In my case, I'm struggling with the fact that white superiority and assimilation have made identifying with my Mexican heritage all the more difficult. I'm not blaming my parents/family, the state of Iowa or my own ignorance. No, I blame white-dominated culture and the treatment of any/all other races and ethnic groups as radical Others that have to be "dealt with." Because I want to be proud to say that I'm a Mexican, not be looked down on or met with suspicious and confusing glares. I want to own the rich and diverse culture and cuisine. I want to speak Spanish as naturally as possible. I want to keep my last name, should I get married (because THERE IS POWER IN A NAME). I want people to know that it's not ok to make demeaning slurs/buy into stereotypes/treat all those with non-white skin as if they don't belong in America. The fact that some of these things even need to be said is a problem. I so wish my whiteness wasn't a barrier from totally accepting and affirming myself as Erin Guzman...but that is unfortunately proving to be true.

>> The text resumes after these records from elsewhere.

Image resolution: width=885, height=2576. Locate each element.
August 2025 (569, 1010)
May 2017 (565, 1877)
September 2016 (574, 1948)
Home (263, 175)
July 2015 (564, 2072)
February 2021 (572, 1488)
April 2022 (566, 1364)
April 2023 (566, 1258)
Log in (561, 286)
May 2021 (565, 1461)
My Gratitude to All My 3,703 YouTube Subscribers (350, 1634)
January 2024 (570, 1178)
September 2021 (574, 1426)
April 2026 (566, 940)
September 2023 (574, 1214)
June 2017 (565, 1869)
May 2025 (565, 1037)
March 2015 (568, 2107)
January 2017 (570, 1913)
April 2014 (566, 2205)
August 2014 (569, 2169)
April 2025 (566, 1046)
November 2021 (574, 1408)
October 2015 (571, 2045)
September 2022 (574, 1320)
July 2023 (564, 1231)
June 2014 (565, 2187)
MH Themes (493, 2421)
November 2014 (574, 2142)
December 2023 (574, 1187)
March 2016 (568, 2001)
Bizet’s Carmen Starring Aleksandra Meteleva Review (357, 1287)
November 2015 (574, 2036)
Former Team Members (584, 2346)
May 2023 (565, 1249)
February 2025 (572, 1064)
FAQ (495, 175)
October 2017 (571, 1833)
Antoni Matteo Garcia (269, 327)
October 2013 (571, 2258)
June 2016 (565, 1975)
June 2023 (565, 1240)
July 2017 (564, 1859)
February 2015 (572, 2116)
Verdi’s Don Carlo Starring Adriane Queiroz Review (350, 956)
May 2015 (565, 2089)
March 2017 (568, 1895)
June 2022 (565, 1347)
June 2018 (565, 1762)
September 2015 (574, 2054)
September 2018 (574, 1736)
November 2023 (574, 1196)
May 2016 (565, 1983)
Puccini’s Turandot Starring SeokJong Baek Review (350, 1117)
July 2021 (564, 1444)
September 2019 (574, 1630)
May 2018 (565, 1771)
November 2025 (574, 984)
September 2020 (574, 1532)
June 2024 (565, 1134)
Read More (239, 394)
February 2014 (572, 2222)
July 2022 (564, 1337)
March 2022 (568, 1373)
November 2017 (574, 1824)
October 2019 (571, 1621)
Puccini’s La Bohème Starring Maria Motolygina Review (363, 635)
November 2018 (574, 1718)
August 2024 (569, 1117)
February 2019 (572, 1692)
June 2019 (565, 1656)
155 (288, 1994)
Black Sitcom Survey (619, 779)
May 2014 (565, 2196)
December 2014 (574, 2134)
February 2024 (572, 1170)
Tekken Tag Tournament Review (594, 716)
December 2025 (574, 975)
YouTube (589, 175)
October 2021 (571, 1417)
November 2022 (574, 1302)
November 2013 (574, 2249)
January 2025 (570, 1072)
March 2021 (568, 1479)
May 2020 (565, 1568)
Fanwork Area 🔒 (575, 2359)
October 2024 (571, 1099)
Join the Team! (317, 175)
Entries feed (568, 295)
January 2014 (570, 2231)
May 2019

|Hybrid...like a Liger? I freakin' wish...|
I'm a firm believer that we never cease in transformation and "coming out." As a person with a newly discovered hybridity and awareness to the complexities of Being, I'm calling for an awareness of how a simple box on an application or test form can influence all of how we think of ourselves. Although there are many things that shape who we are/how we see ourselves, things as simple as language and formalities can create barriers for those attempting to navigate the waters of self-actualization. Especially in a time and place where blended families are more prevalent and celebrated, kids often don't know how to categorize who they are (because you know, we indoctrinate kids that they HAVE TO fit into some kind of category/box/binary otherwise there's something wrong with them). Society teaches that 'Otherness' --whether it be ethnic, racial, sexual and biological, religious, political or economic otherness-- is somehow outside the realm of importance, and that only people with proper documentation, virtues or salaries are worth something.
I am here to say, friends, that is the biggest piece of shit we've ever been fed.
I am here to say, that no matter who you are and ALL of who you are is cherished and special, despite what government(s) happen to write on a piece of paper.
At the very least, this discovery has opened my eyes to the necessity of checking whatever privileges we have at that door, and really being honest about what institutional and socio-cultural barriers prevent many people from finding a sense of wholeness and belonging in this crazy space called Life. We all need a lot more wholeness and a lot less hurt. Let's not forget that we're all people here, no matter what box we're forced to check or the color of our skin.